U.S. Internal Revenue Service agents arrested Jeremy David Johnson at the Phoenix airport as he was en route to Costa Rica where he owns a home, charging documents state. He faces one count of mail fraud, a charge that carries a possible sentence of 20 years in federal prison and a fine of $250,000.

The government alleges Johnson and his now-defunct online company, iWorks, illegally sold CD-ROMs through the mail that showed people where and how to apply for government grants to help them pay for personal expenses. Johnson and iWorks also allegedly participated in search-engine-based money-making schemes and used fake testimonials to promote numerous other products, the complaint states.

The alleged scheme, according to the complaint, involved customers purchasing a trial-free "core" product from iWorks for a nominal shipping and handling fee. Because of the purchase, customers were often automatically enrolled in membership programs that resulted in recurring charges on their credit cards or them being sent additional products they were charged for without their consent.

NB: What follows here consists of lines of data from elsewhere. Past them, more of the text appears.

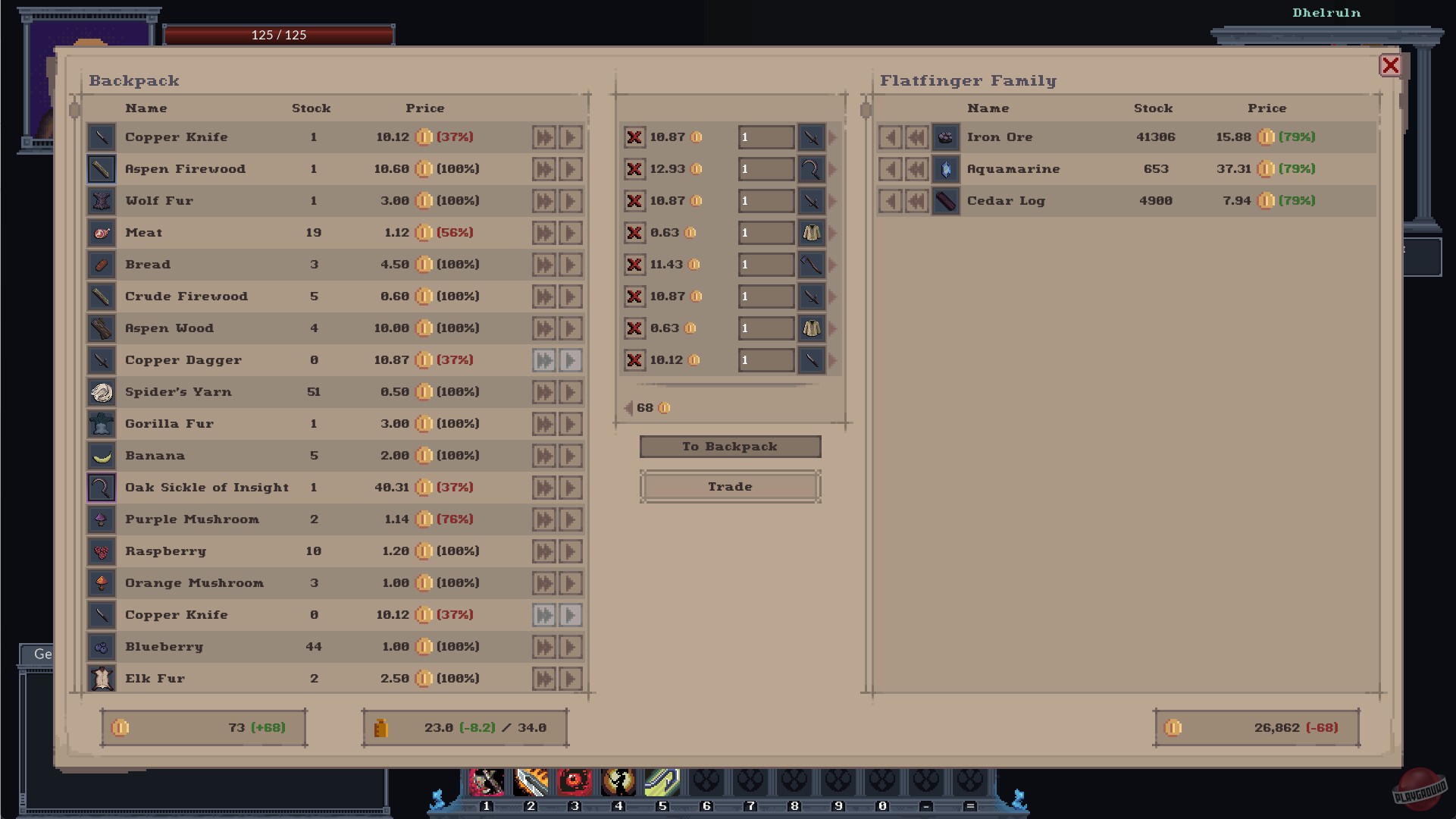Viewport: 1456px width, 819px height.
Task: Activate skill slot 1 in the hotbar
Action: 487,783
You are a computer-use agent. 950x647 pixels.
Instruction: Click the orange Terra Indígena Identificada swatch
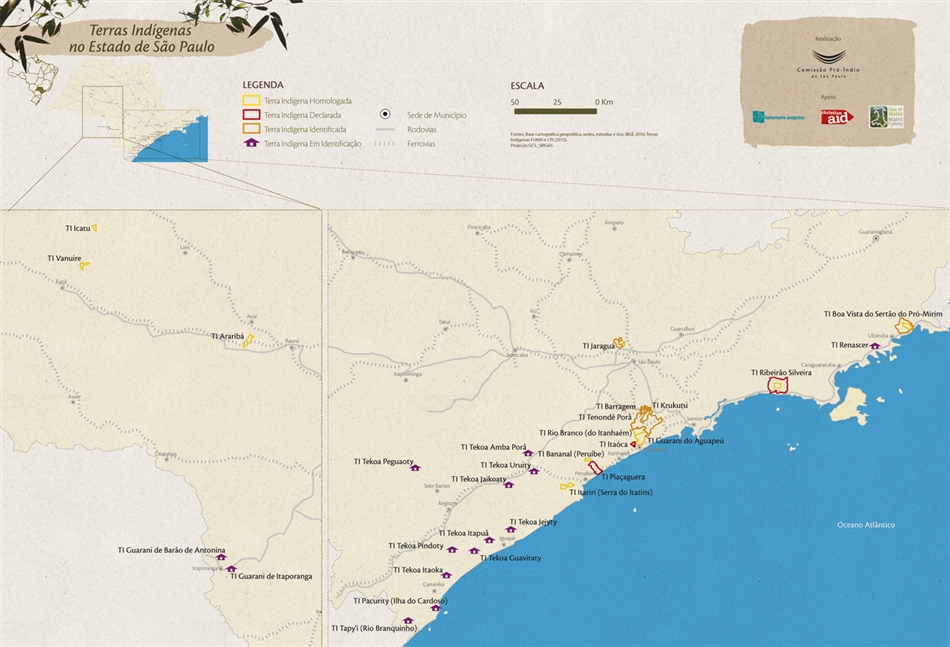pyautogui.click(x=251, y=129)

The scheme allegedly duped hundreds of thousands of customers and made it difficult to receive refunds from iWorks when complaints were filed, charging documents state.

The complaint also states Johnson and iWorks started "shell companies" when payment processing companies began canceling their services due to large numbers of charge-back requests. The shell companies were allegedly created to continue a working relationship with the payment processing companies so Johnson and iWorks could continue to sell products.

In February, a federal judge in Las Vegas ordered iWorks' and Johnson's assets frozen. The preliminary injunction extended provisions imposed the month before, including one that Johnson and other defendants named in a civil suit restrain from dabbling in marketing, advertising or other business practices involving the Internet.

Earlier this year, the Federal Trade Commission alleged Johnson defrauded consumers out of $270 million, $50 million of which was used to maintain a lavish lifestyle.

Charging documents filed in the new mail fraud case state Johnson often travelled internationally and lived part-time in Costa Rica. He has access to helicopters and other vehicles. He also has "substantial resources" in other countries, including real estate in Belize and the Philippines.

Johnson is well-known in southwestern Utah for flying his helicopter for wilderness rescues and searches. Last year, he flew supplies into earthquake-ravaged Haiti and helped rescue orphans.

Johnson is expected to make his first appearance in federal court on the mail fraud charge Monday in Phoenix.